Household Size Gross Monthly Income
(130% of poverty)
Net Monthly Income
(100% of poverty)
1 $1,265 $973
2 1,705 1,311
3 2,144 1,650
4 2,584 1,988
5 3,024 2,326
6 3,464 2,665
7 3,904 3,003
8 4,344 3,341
Each additional member +440 +339

The Following Deductions Are Allowed:

  • A 20 percent deduction from earned income
  • A standard deduction of $155 for households sizes of 1 to 3 people and $165 for a household size of 4
  • A dependent care deduction when needed for work, training, or education
  • Medical expenses for the elderly or disabled exceeding $35/month not paid by a person or insurance
  • Legally owed child support payments
  • Some States allow homeless households a set amount ($143) for shelter costs
  • Excess shelter costs that are more than half of the household's income after the other deductions

Amount Of Household Benefit Allotment

If the day of your food stamp application falls any time after the first day of the month, then your benefits will be provided from the day the household applies. SNAP benefits are available to all eligible households regardless of race, sex, religious creed, national origin, or political beliefs.

Household Size Maximum Monthly Allotment
1 $194
2 $357
3 $511
4 $649
5 $771
6 $925
7 $1,022
8 $1,169
Each additional person $146

Employment Requirements

For the most part, ABAWDS between 18 and 50 who do not have dependent children can only get SNAP benefits for 3 months within a 36-month period. This is if they do not work or participate in a workfare or employment and training program other than job search. At some locations these employment requirements have been waived. With some exceptions, able-bodied adults between 16 and 60 must register for work, accept suitable employment, and take part in an employment and training program to which they are referred by the local office. Failure to comply with these requirements can result in disqualification from the Program.

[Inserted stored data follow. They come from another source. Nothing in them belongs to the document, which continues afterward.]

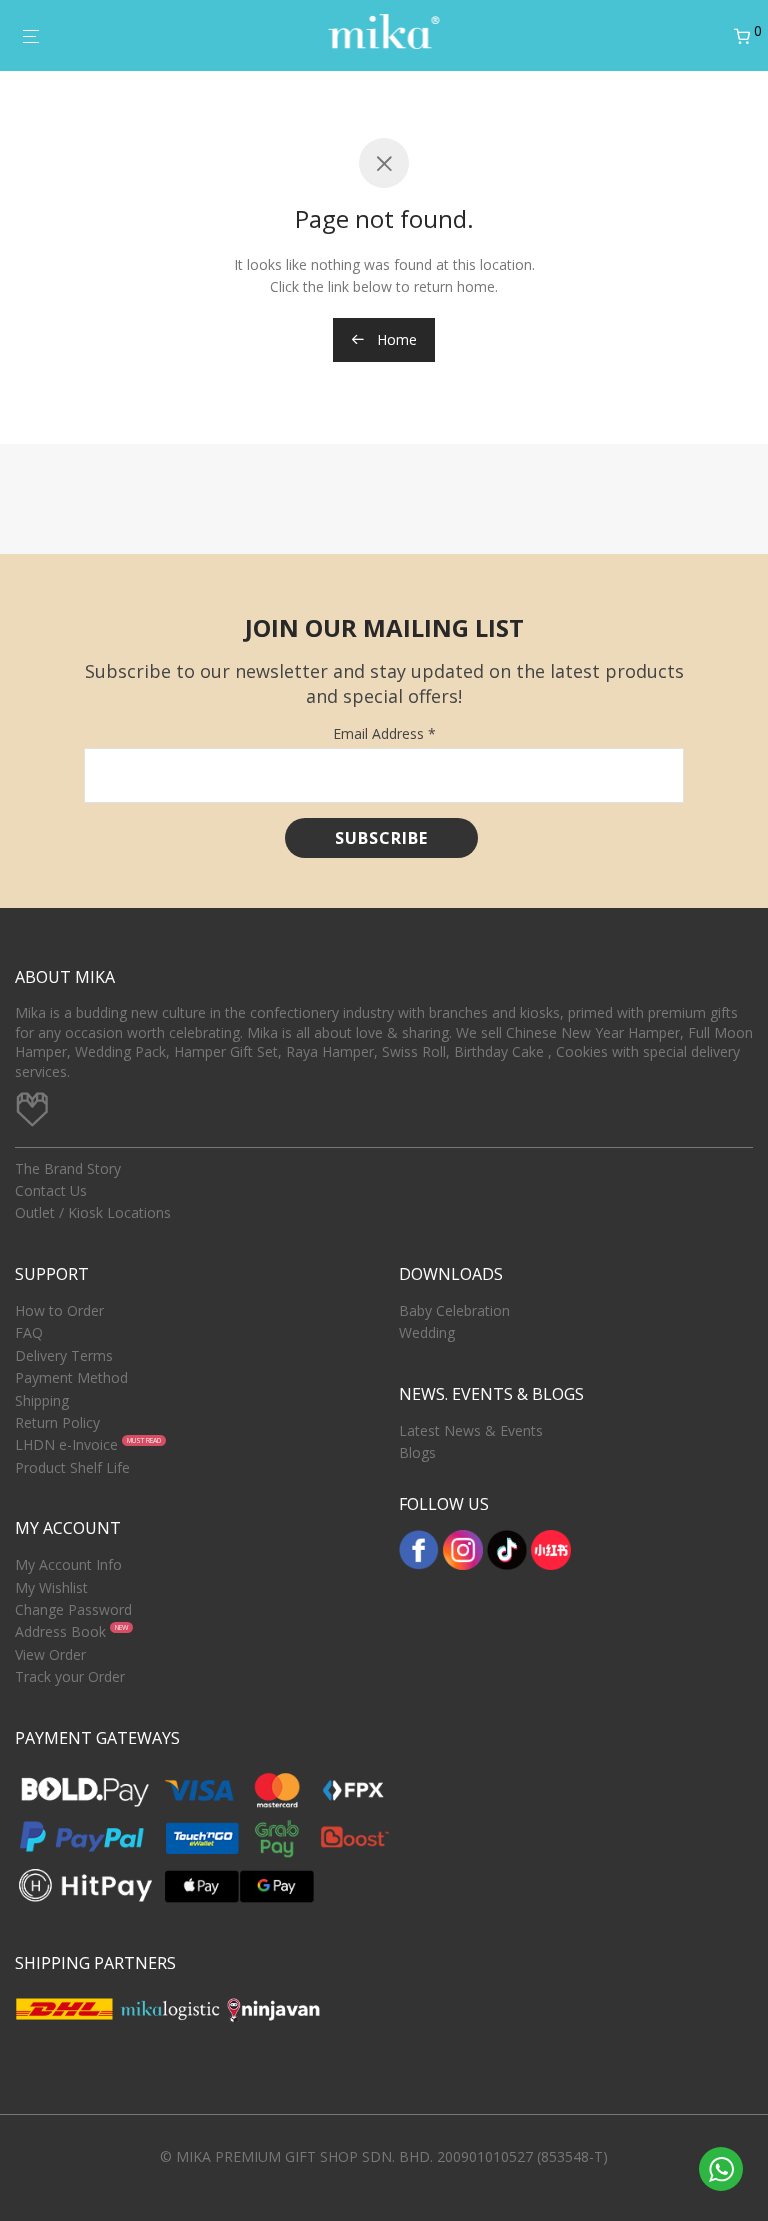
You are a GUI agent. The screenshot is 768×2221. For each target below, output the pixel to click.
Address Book (60, 1631)
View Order (50, 1654)
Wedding (427, 1332)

Special Rules for the Elderly or Disabled

Most SNAP rules apply to all households, but there are a few special rules for households that contain an elderly or disabled member.

Who is Elderly?
A person is elderly if he or she is 60 years of age or older.

Who is Disabled?
Generally, a person is considered to be disabled for SNAP purposes if he or she:

  • Receives Federal disability or blindness payments under the Social Security Act, including Supplemental Security Income (SSI) or Social Security disability or blindness payments; or
  • Receives State disability or blindness payments based on SSI rules; or
  • Receives a disability retirement benefit from a governmental agency because of a disability considered permanent under the Social Security Act; or
  • Receives an annuity under the Railroad Retirement Act and is eligible for Medicare or is considered to be disabled based on the SSI rules; or
  • Is a veteran who is disabled, permanently housebound, or in need of regular aid and attendance; or
  • Is a surviving spouse or child of a veteran who is receiving VA benefits and is considered to be permanently disabled.

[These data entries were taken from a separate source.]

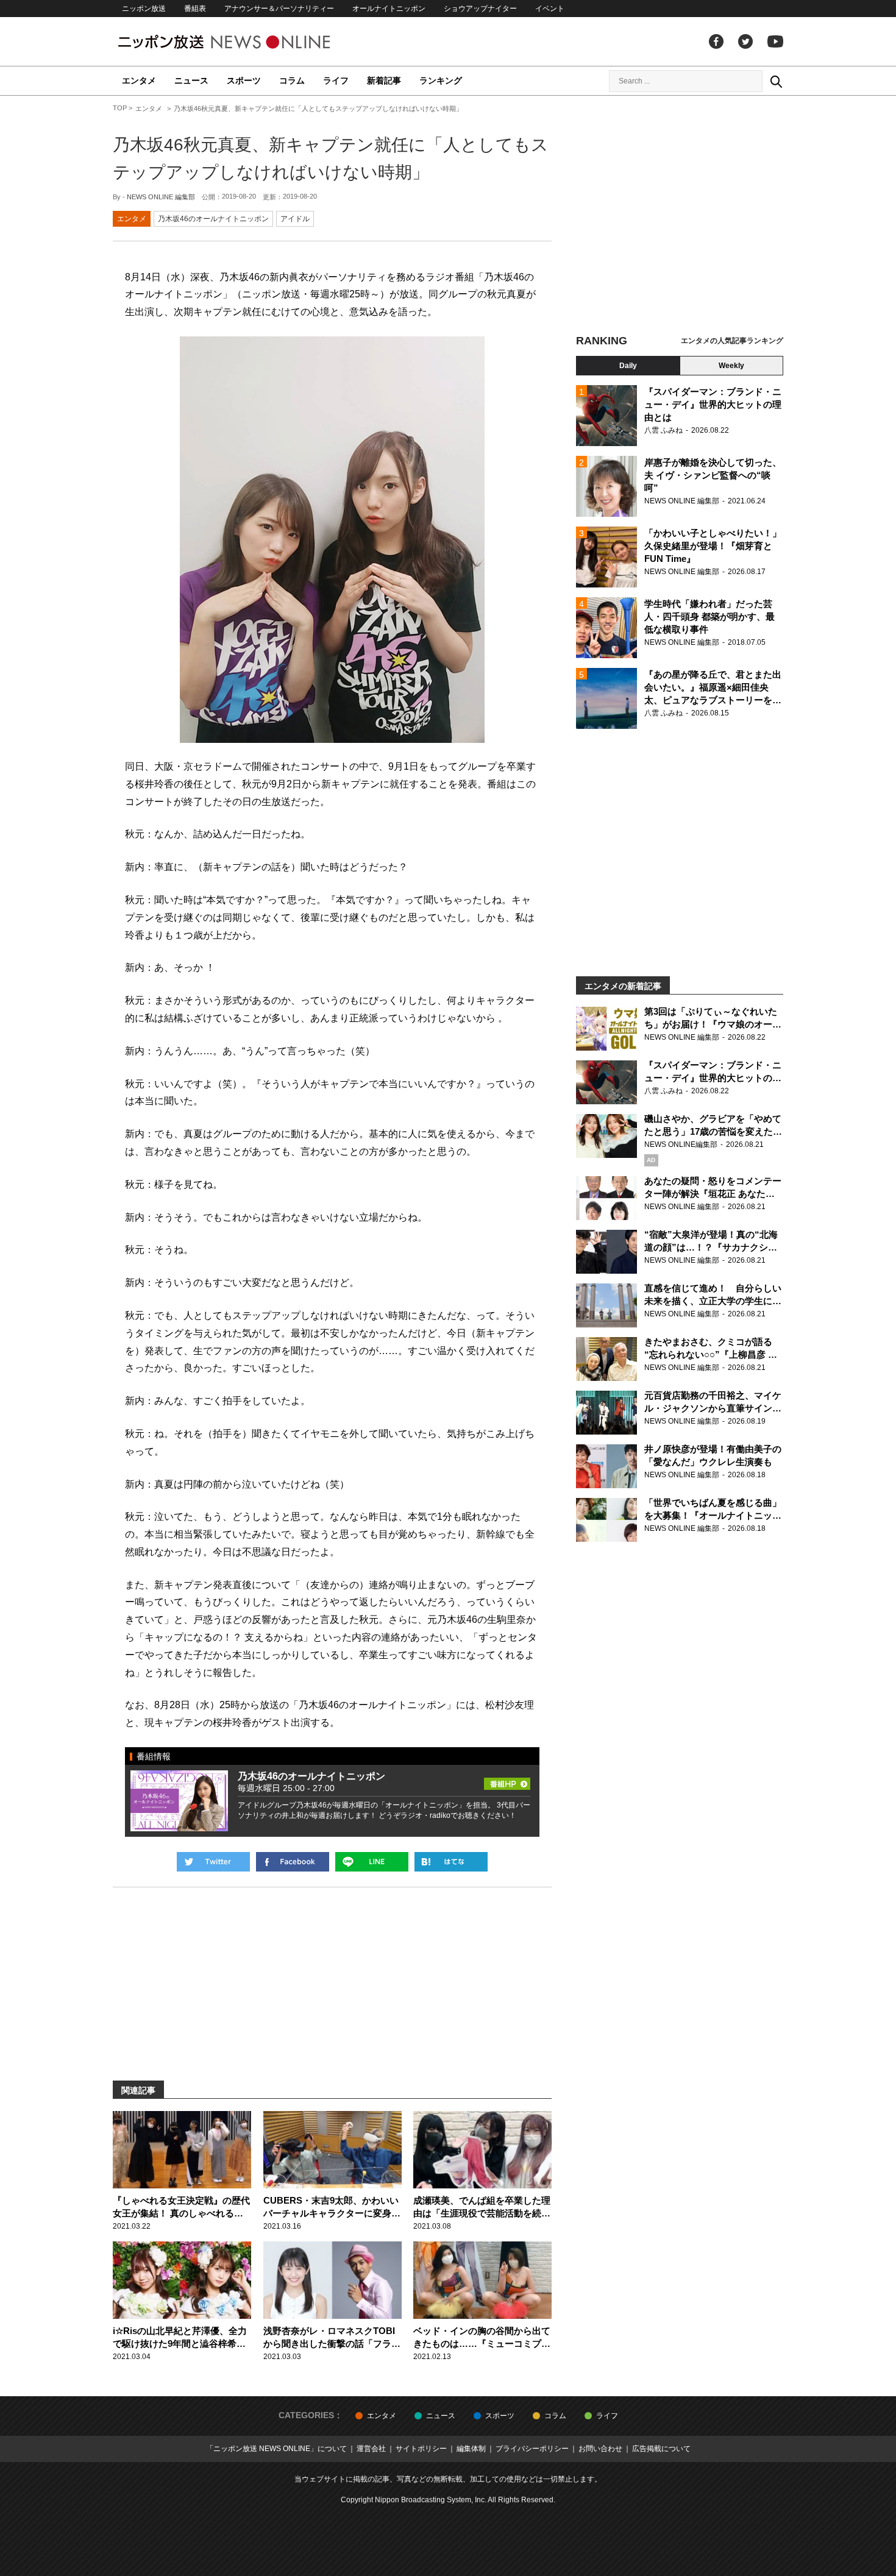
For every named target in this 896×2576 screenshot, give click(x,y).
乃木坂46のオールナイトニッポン (213, 219)
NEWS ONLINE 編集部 (161, 196)
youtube (775, 41)
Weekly (731, 365)
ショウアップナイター (480, 8)
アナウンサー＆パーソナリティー (279, 8)
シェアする (292, 1862)
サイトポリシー (421, 2448)
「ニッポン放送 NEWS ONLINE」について (276, 2448)
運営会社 (371, 2448)
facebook (716, 41)
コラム (292, 80)
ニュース (191, 80)
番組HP (507, 1780)
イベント (549, 8)
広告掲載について (661, 2448)
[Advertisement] (679, 216)
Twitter (745, 41)
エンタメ (139, 80)
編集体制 (471, 2448)
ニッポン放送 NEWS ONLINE (247, 41)
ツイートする (213, 1862)
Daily (628, 365)
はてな (451, 1862)
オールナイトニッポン (388, 8)
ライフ (336, 80)
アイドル (295, 219)
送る (371, 1862)
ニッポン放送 (144, 8)
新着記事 (384, 80)
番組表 (195, 8)
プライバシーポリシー (532, 2448)
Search (776, 81)
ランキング (440, 80)
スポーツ (244, 80)
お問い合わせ (600, 2448)
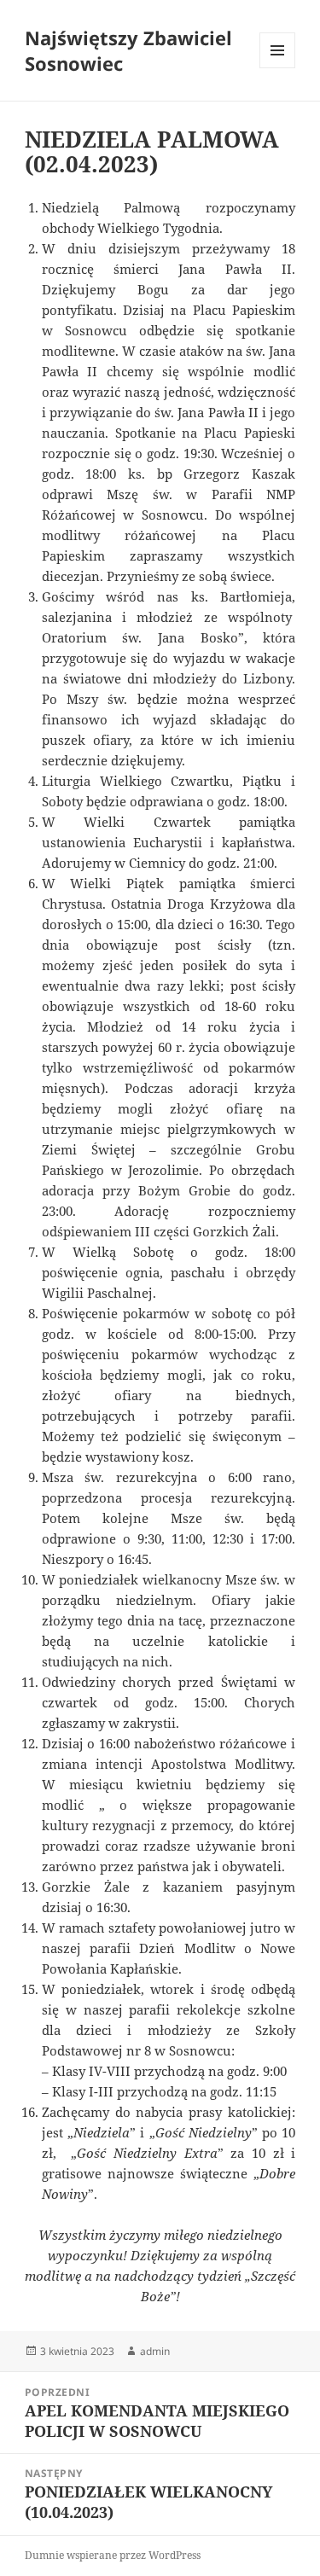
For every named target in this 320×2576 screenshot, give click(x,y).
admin (155, 2351)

Immigrant Eligibility Requirements

The 2002 Farm Bill restores SNAP eligibility to most legal immigrants that:

  • Have lived in the country for 5 years or
  • Are receiving disability-related assistance or benefits or
  • Children under 18

Certain non-citizens such as those admitted for humanitarian reasons and those admitted for permanent residence may also eligible for the program. Eligible household members can get SNAP benefits even if there are other members of the household that are not eligible. Non-citizens that are in the U.S. temporarily, such as students, are not eligible.

The information provided above can be used as a general guideline for people looking to apply for Washington food stamps. Each state has their own process and eligibility requirements for the Supplemental Nutrition Assistance Program. To find out more about the eligibility requirements to qualify for SNAP benefits visit the online USDA SNAP eligibility page. If you have already submitted your Washington food stamp application and need to know the status, you would need to contact your case worker and request the current status.